The basic concept behind the present invention can be easily applied to the case where the number of parts and the rib shape are different from those of the embodiment, and the case where the angle of the extension of the chamber is different.

[Brief description of the drawings]

FIG. 1 is a partial cross-sectional view of a housing and a gas blowing device.

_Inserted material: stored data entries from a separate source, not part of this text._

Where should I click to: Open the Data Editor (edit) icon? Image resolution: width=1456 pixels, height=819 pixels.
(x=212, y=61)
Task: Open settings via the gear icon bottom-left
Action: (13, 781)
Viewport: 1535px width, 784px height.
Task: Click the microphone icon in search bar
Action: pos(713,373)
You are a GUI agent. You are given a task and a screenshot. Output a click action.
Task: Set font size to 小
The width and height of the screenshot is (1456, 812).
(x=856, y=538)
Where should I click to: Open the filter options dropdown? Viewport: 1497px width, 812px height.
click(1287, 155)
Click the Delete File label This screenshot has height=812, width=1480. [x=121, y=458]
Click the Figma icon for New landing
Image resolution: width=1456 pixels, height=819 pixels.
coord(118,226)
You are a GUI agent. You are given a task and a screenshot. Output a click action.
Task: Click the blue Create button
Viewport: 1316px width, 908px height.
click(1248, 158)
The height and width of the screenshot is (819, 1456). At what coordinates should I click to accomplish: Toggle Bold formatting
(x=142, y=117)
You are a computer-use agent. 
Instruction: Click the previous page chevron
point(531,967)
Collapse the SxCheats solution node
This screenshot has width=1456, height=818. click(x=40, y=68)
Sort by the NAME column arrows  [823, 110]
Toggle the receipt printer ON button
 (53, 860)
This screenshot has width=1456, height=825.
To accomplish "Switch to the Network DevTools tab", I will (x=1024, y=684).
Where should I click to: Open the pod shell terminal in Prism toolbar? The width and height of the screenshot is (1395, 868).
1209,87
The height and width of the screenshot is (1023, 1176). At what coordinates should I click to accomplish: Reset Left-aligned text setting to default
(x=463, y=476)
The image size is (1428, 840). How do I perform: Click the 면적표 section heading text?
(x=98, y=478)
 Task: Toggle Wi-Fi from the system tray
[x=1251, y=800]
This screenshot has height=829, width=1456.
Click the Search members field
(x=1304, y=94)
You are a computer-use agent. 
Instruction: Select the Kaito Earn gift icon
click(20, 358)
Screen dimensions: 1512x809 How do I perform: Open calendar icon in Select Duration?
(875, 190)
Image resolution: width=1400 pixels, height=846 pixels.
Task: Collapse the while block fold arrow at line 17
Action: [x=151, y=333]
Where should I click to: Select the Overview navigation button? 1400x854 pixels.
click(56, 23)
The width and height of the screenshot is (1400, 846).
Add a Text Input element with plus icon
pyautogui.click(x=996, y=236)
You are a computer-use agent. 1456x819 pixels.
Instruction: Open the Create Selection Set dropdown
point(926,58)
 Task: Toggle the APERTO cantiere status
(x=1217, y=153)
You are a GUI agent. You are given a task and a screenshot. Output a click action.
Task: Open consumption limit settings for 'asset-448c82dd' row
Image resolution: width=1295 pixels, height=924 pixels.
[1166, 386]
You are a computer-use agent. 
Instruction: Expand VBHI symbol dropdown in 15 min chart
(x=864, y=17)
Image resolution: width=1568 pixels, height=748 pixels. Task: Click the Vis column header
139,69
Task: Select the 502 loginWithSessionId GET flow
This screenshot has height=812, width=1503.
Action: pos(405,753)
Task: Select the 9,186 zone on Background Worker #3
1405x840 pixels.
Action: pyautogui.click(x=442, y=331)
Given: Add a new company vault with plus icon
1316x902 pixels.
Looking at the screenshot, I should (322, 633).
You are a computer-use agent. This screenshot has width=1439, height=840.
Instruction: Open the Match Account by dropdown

FIG. 2 is an overall view of a gas blowing device.

[Explanation of symbols]

 DESCRIPTION OF SYMBOLS 1 Housing 2 Collar 3 Spacer 4 Rotating blade 5 Play 6 Rib 7, 8, 9 Chamber 12 Aperture 15, 16, 17, 18, 19, 20 Pipe

 ──────────────────────────────────────────────────続 き Continuing on the front page (72) Inventor Daniel Giens-Malays, France, 91450 Soissy-Ciyul Seine, Alle-Gubyon Saint-Cyr, 1

Claims (4)

[Claims] 1. A device for heating or cooling an annular housing (1) with an annular outer rib (6), which is arranged continuously in front of the rib, laid parallel to the rib and It comprises a chamber (7, 8, 9) with an aperture (12) facing the rib and a gas distribution network in the chamber, the rib (6) having two different chambers (7 and 8, 8, 8 and 9) on both sides. ) And the distribution network is connected to adjacent chambers by opposing components along the chamber, and the gas distribution network is of equal length and has a common starting point (1) in each chamber.
Pipe (16, 17, 18, 19, 20) having 5)
Device consisting of: 2. The apparatus for heating or cooling a housing according to claim 1, wherein the gas distribution network diverges toward each chamber according to a T-shaped right-angle branch. 3. The gas distribution network is designed to split from a single starting point (15) towards each chamber and to direct gas flow to each chamber in proportion to the variable cross-section of each chamber. The apparatus for heating or cooling a housing according to claim 1, comprising a pipe having a defined cross section. 4. A chamber (8) located between two ribs (6) and having an aperture facing said two ribs, a chamber located next to a single rib (6) and 2. A device for heating or cooling a housing according to claim 1, comprising two end chambers (7, 9) having a cross section half the cross section of the chamber located between the two ribs.